If I feel nervous or anxious about something, I tend to lose my appetite due to the butterfly feeling in the stomach that seems to manifest itself.

One client shared with me that in her mind, when she’s really stressed out, reaching for something to eat that she thinks of as ‘comforting’ seems like a good idea at the moment, even though she is completely aware that five minutes after she has that piece of cake or cookie, she’s going to be beating herself up about it, and the fact that this very behavior is what’s keeping her from shedding the twenty plus pounds of post baby weight she’s been carrying around for two years.

I’m certainly not a psychologist, and have no intentions of making light of this type of emotionally-rooted scenario.  However, having worked closely with clients for over fifteen years in an area (fitness & wellness) in which the mind/body connection makes itself omnipresent, I’ve had the opportunity to listen to many different people’s accounts of why they’re eating when they’re not hungry… and to try and help come up with viable solutions.

Following are some pointers that have proven helpful to clients and friends, for that matter, to help them remodel their food related behaviors.

  • Replace one behavior with another rather than trying to just stop the unfavorable one.  Our minds respond better to ‘what to do’ versus ‘what not to do’.  For example, instead of saying “I am never going to eat chocolate again”, you might say, “When I feel stressed out and am craving chocolate, I am going to take a 15′ walk, focus on my breathing and see if I can tune in to what is making me feel badly”.
  • Clean out your kitchen!  It’s as plain and simple as the nose on your face.  If it’s not in the kitchen, it’s far more easy to avoid it.  Remove all the non Paleo foods and don’t keep ‘Paleo treats’ in your kitchen, either.  Even if you’ve prepared my recipe for Paleo Truffles, which are meant to be eaten perhaps once per year, which are made of raw cacao, coconut oil, almond butter and a drop of honey (all Paleo ingredients), the idea is not to have them on hand to eat regularly as though they were an everyday option like apples and kale!
  • Rethink your reward system, if you have one.  Take food completely out of it for yourself and your family.  Whether you had a great day at work and got a promotion, or had a horrible day and had to fire your assistant, you still need to eat the same foods.  If your daughter brought home a report card full of As, or she failed her chem quiz, she still needs to eat the same foods.
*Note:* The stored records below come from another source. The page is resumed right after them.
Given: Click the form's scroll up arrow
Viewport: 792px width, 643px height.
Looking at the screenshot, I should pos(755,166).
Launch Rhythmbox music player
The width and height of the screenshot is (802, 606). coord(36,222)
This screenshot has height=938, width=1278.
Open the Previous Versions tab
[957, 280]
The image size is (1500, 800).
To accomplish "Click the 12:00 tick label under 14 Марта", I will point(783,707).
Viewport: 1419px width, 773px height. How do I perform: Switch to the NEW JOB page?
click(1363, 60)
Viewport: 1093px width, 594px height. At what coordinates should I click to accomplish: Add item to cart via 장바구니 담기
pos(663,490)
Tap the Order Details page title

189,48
If your husband brings home a big, fat bonus from work or if he comes in to announce he’s been sacked, he still needs to eat the same foods.  Get the gist?   Rewards are great, but keep them food unrelated.
  • Take one day at a time and remember that you can control the now and the future, so don’t dwell on should’ve, would’ve, could’ve.

It’s never too late.  You have one body and one life, so take charge, move forward and own it.